If your backlog doesn't satisfy both needs then that is an issue with your issue-tracking system, that needs to be solved in a way your issue-tracking system supports:

  • Tag them "slush pile" and exclude the tag from the view used for the majority of your planning. Then include it back in when someone joins the team and you're filtering the entire backlog for "tickets that a novice could tackle before lunch" to get them started.

  • Close them with a "won't fix" resolution, so that they're still searchable if they contain any useful insights how to address the issue identified. OK, so it's embarrassing if you eventually re-open or duplicate a "won't fix" ticket and actually fix it, because that means you were "wrong" when you predicted you wouldn't. But should it be more embarrassing than never fixing hordes of tickets you predicted you would fix?

  • Move them to another "code improvements" project. You can occasionally look at this to assess whether it's time to focus a sprint on some developer quality-of-life issues that will improve future efficiency, or on some ticking time-bomb issues (like Y2K, or the tiresome inevitability that for every dependency you have, some day upstream will release a critical security fix which is not back-ported to the version you're using).

  • Define more priority levels, hide the lowest level from the default backlog view, and make a rule that you do not waste your time looking at those tickets unless you run into them for some reason other than, "they're on the list".

In all of these approaches, the basic idea is that you keep them on your backlog (used for recording everything you know about the state of the product), and remove them from your PO's backlog (used for sprint planning).

Anyway I suspect the root issue here is that you take "backlog" to mean, "every issue we've identified and not fixed", whereas the PO takes "backlog" to mean "todo list that I actually have to think about". Those are both worth having, but one is a filtered view of the other. Feel free to argue with your PO which of those two things deserves the name "backlog" in a well-regulated Scrum methodology. But that might be one for the pub rather than work time.

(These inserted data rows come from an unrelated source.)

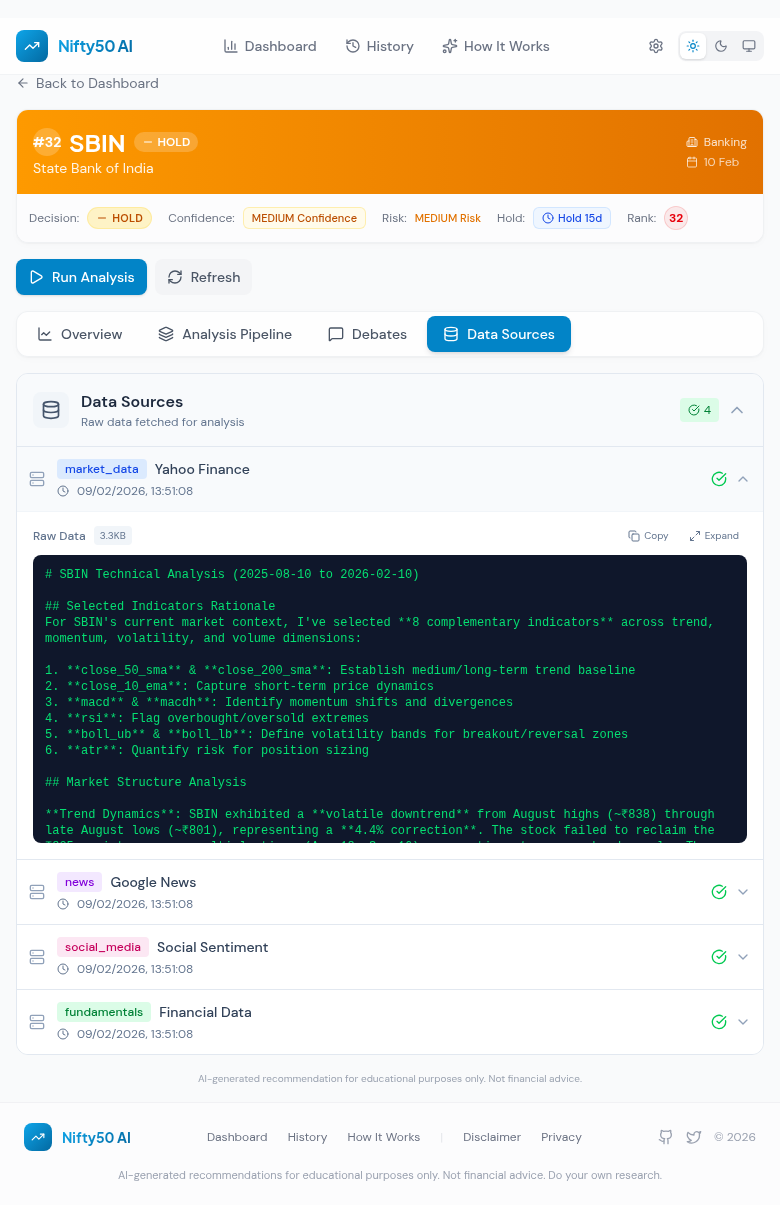Switch to dark theme moon icon
This screenshot has width=780, height=1205.
coord(720,46)
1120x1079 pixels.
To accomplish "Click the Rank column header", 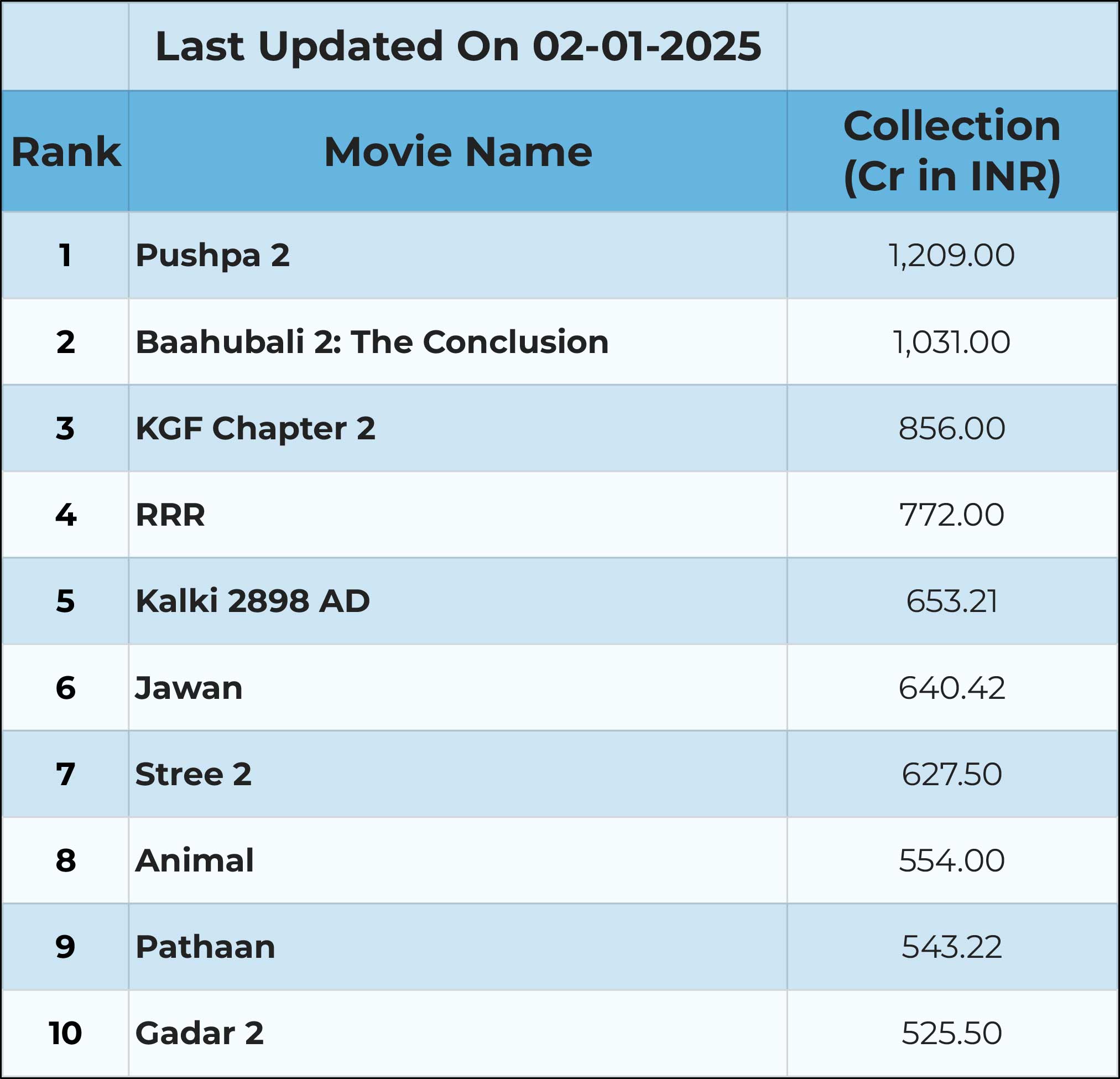I will click(x=65, y=152).
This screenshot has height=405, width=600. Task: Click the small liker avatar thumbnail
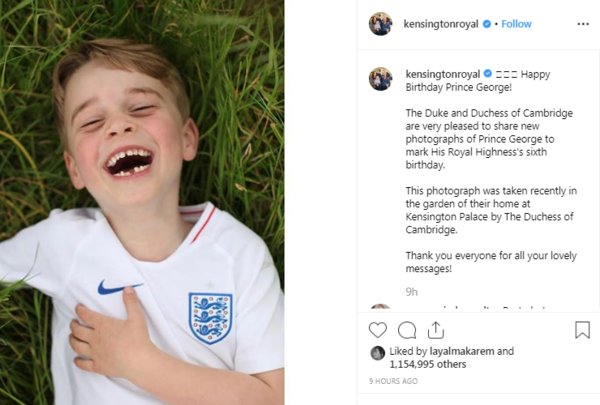click(377, 352)
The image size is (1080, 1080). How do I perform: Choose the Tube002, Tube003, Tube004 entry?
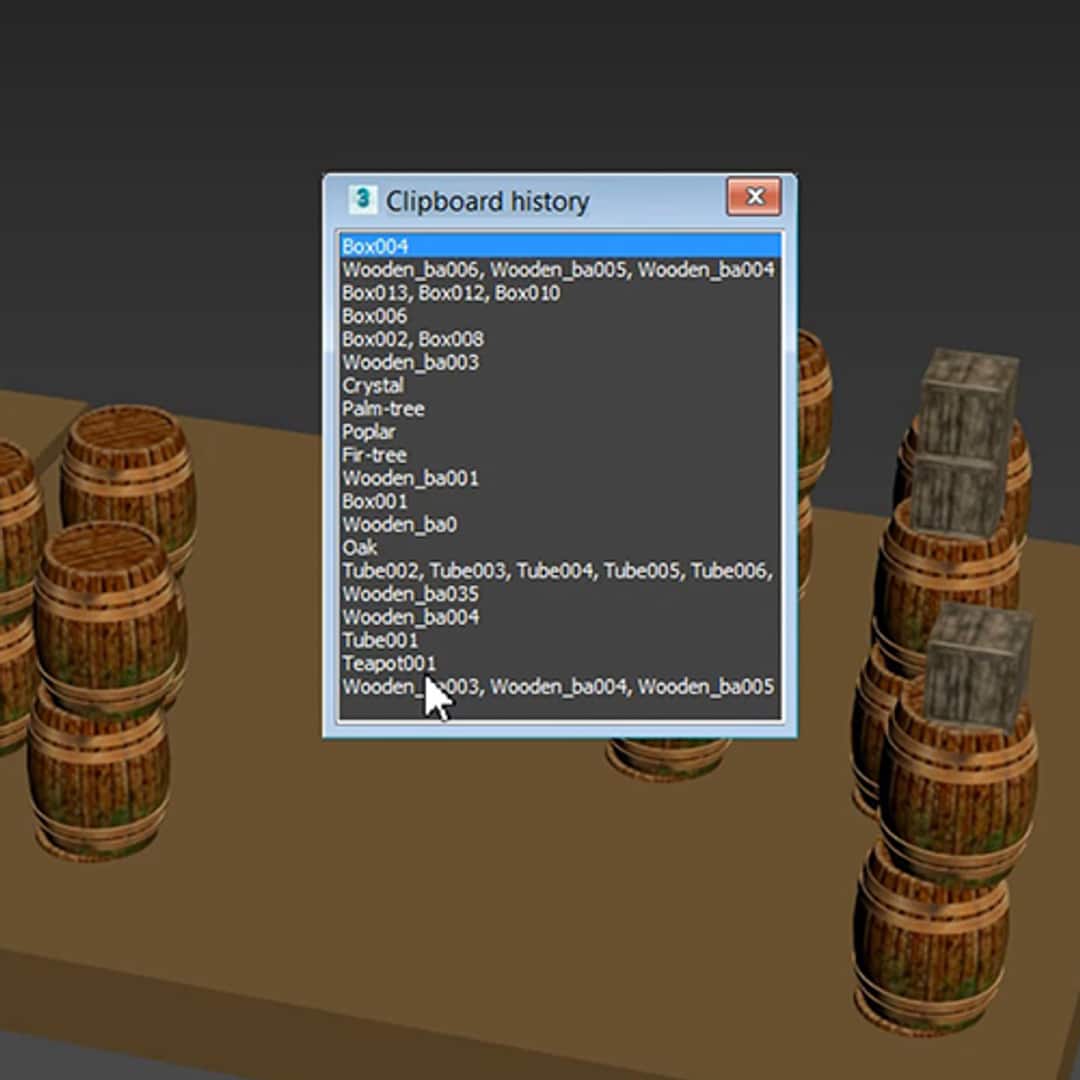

If you move this junk out of sight and the PO still objects to it, then it's possible that there's some political reason for rigging some "code healthiness" metric. Then maybe you actually need to drill into whether it's right or wrong to include this stuff in that metric. Beware Goodhart's law: "When a measure becomes a target, it ceases to be a good measure" (or, "Any observed statistical regularity will tend to collapse once pressure is placed upon it for control purposes"). Especially beware that knowing the law does not make your own KPIs immune to it. This is why you don't pay bonuses for increased velocity (and if you do, what you get is ticket point inflation). You shouldn't pay bonuses for hiding bugs, either.

A technical debt must be paid or forgiven. The reasons for the latter can be anything from implementation complexity, revised importance of said feature, movement of feature to another version(not even a very strong reason), etc.

Of all the reasons a debt should be forgiven, too many post-it notes shouldn't be one of them. If it means having a backlog of your current backlog, that makes more sense than deleting a report that might eventually find its way back to the backlog when history repeats itself.

You can deescalate, but don't remove until you know it's never going back on that board.

Remove them.

If developer hits the smelly code, he can create a tech debt ticket once again.